§ **WHAT YOU ARE ASKED TO DO**
Which lines of the entries below include "Collapse"? List them all.

___ RECORDS FOR THE TASK

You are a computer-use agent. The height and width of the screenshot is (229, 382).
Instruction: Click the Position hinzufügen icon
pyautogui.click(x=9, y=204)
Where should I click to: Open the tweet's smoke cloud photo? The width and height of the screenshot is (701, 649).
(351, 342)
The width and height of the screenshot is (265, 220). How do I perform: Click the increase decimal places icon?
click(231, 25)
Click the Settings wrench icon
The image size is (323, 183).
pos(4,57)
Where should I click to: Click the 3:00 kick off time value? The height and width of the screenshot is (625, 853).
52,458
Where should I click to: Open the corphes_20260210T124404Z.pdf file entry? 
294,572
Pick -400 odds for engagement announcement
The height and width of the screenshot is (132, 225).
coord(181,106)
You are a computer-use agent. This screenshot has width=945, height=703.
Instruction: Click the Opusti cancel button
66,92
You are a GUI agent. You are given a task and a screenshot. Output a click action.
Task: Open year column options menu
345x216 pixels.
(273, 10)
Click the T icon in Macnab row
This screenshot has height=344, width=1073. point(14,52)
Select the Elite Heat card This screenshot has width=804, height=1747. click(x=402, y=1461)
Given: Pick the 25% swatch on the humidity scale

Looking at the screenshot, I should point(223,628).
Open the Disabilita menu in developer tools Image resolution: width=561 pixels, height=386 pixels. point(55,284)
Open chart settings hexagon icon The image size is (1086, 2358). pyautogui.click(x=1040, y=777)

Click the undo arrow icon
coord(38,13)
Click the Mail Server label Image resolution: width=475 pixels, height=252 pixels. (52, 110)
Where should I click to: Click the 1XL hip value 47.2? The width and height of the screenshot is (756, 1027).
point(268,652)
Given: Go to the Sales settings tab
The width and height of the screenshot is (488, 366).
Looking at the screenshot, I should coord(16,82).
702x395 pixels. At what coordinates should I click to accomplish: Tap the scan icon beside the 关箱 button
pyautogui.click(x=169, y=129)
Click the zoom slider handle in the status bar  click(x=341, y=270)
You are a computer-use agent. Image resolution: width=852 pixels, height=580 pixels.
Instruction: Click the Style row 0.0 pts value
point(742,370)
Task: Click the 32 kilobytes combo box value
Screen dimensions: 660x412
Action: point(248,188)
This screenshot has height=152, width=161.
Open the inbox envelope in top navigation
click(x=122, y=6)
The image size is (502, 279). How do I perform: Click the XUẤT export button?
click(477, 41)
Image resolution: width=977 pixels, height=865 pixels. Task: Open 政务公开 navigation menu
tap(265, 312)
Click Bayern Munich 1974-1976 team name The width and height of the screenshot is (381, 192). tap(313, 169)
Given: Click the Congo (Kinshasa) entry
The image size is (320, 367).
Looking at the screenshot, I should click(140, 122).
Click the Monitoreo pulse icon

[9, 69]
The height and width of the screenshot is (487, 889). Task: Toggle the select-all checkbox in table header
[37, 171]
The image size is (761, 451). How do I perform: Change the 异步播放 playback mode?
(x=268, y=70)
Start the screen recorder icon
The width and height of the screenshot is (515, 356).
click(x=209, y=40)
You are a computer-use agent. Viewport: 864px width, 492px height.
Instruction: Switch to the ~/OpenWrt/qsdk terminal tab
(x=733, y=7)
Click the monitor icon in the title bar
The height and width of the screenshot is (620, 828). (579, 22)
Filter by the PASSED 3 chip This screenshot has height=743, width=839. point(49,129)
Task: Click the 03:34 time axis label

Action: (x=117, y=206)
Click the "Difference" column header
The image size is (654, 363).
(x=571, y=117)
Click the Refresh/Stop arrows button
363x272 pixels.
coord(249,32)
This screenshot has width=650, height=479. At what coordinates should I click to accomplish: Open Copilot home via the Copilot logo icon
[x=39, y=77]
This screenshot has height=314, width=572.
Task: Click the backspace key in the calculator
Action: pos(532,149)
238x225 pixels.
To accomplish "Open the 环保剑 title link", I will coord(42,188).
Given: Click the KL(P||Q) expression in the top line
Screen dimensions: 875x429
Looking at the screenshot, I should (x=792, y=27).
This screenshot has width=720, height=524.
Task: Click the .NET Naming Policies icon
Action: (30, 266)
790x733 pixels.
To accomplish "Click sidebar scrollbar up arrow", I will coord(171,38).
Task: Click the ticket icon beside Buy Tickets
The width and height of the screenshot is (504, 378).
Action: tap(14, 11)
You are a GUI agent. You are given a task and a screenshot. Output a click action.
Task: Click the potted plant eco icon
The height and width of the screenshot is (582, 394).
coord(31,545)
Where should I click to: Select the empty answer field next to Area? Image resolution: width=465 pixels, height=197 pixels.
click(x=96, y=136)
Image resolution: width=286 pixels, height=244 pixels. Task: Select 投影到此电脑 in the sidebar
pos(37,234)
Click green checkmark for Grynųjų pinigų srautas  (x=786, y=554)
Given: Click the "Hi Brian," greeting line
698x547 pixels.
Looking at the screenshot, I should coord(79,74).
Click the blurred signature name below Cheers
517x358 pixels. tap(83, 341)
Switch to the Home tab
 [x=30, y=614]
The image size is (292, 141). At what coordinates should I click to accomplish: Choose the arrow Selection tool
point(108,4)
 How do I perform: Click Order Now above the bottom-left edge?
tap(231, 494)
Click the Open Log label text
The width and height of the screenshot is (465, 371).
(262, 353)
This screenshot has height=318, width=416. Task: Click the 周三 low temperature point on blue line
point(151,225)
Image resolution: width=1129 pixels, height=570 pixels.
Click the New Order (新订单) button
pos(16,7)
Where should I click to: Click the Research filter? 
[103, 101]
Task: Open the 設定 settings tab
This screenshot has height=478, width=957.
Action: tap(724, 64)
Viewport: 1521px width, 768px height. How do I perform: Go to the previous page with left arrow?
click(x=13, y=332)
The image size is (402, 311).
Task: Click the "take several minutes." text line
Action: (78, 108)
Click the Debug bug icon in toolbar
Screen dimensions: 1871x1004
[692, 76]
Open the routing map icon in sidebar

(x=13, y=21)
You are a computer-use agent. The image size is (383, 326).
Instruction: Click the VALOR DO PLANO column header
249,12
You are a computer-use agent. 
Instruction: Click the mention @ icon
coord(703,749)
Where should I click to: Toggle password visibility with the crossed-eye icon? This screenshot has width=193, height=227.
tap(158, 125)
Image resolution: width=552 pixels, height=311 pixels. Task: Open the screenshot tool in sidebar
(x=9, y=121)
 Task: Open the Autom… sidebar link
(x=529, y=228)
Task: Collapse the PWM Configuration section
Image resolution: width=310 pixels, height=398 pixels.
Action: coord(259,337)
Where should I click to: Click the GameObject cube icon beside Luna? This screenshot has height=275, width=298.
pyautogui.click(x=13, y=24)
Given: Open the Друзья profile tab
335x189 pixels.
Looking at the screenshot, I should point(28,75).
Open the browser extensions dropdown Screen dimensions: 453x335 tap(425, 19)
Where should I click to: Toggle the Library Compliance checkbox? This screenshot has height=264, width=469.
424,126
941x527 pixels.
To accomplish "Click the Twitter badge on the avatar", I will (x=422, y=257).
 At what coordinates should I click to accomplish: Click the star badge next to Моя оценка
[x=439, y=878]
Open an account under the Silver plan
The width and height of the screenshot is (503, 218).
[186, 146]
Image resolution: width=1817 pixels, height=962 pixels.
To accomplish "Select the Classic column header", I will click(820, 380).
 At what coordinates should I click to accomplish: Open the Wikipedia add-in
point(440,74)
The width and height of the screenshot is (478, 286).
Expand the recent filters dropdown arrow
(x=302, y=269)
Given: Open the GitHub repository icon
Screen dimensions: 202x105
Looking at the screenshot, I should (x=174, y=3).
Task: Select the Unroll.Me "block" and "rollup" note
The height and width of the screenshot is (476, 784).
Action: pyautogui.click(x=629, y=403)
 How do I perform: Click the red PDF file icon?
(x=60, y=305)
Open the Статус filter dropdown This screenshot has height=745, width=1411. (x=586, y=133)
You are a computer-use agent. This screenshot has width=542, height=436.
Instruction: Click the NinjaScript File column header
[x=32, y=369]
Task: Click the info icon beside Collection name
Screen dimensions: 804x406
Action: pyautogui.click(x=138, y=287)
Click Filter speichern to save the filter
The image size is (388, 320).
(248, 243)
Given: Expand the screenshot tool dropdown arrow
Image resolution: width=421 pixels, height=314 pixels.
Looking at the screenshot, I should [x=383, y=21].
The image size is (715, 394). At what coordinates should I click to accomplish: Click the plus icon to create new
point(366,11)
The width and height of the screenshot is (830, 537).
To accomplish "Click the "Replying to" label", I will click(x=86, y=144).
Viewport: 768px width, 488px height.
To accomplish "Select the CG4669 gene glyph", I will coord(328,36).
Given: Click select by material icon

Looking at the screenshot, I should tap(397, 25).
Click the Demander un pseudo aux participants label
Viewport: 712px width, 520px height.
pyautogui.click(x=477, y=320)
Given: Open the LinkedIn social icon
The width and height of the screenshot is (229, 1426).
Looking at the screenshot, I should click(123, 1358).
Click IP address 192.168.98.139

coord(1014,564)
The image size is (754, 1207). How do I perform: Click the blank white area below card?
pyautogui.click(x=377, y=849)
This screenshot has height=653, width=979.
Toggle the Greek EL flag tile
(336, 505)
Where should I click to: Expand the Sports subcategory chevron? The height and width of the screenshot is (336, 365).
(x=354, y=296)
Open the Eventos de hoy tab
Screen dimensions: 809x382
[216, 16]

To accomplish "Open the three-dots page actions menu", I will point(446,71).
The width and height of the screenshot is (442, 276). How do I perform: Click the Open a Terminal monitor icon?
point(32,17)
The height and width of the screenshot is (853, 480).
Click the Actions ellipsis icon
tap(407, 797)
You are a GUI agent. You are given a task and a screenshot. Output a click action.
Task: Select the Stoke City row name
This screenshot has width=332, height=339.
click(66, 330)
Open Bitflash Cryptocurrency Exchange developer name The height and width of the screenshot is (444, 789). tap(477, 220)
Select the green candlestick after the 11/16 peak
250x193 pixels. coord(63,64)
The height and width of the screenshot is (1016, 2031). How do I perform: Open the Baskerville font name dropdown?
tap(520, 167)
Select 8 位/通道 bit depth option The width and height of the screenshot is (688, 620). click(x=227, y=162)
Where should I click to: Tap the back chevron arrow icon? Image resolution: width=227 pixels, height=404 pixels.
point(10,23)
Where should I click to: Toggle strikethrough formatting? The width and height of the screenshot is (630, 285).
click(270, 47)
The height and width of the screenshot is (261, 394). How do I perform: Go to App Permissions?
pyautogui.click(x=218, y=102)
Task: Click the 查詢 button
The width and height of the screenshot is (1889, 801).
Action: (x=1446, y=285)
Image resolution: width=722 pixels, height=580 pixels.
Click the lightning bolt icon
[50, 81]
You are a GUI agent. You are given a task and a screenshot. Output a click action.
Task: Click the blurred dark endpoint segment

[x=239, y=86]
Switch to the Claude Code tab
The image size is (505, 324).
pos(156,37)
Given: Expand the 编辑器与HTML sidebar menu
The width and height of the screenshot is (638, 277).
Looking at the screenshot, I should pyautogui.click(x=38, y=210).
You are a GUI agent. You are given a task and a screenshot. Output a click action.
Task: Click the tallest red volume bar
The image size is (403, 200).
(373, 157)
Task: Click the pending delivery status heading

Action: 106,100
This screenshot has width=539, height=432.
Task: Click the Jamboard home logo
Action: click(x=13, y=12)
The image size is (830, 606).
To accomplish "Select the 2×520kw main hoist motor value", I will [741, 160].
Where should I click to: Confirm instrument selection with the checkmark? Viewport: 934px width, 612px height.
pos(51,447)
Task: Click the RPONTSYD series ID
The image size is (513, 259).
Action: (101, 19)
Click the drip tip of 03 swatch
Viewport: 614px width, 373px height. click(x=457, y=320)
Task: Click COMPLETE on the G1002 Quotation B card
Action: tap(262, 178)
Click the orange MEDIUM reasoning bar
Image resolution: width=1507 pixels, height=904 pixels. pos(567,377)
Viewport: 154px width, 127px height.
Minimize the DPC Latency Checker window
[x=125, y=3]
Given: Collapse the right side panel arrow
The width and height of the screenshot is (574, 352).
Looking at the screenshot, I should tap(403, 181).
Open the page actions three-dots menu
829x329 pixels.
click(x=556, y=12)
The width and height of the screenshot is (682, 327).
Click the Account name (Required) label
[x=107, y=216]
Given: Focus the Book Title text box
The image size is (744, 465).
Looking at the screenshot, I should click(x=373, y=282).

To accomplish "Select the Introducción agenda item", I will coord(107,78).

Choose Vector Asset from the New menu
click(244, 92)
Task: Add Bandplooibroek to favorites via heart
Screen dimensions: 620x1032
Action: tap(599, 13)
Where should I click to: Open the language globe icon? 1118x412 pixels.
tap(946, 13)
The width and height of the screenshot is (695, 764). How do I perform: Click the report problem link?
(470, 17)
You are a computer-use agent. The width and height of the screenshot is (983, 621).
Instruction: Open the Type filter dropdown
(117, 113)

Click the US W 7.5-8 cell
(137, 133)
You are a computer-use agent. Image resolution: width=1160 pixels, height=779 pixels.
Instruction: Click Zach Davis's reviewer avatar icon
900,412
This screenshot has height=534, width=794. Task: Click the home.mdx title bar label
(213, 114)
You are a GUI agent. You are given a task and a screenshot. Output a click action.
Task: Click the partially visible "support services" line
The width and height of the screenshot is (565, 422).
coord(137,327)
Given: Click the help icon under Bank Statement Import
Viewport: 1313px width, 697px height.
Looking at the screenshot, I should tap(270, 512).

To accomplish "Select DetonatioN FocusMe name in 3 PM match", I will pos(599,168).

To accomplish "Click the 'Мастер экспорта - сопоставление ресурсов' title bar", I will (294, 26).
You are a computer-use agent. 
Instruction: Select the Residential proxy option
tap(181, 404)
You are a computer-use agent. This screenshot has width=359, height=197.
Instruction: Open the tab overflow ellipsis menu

______

§ **ANSWER TO THIS EXERCISE**
Task: Collapse the PWM Configuration section
Given: Collapse the right side panel arrow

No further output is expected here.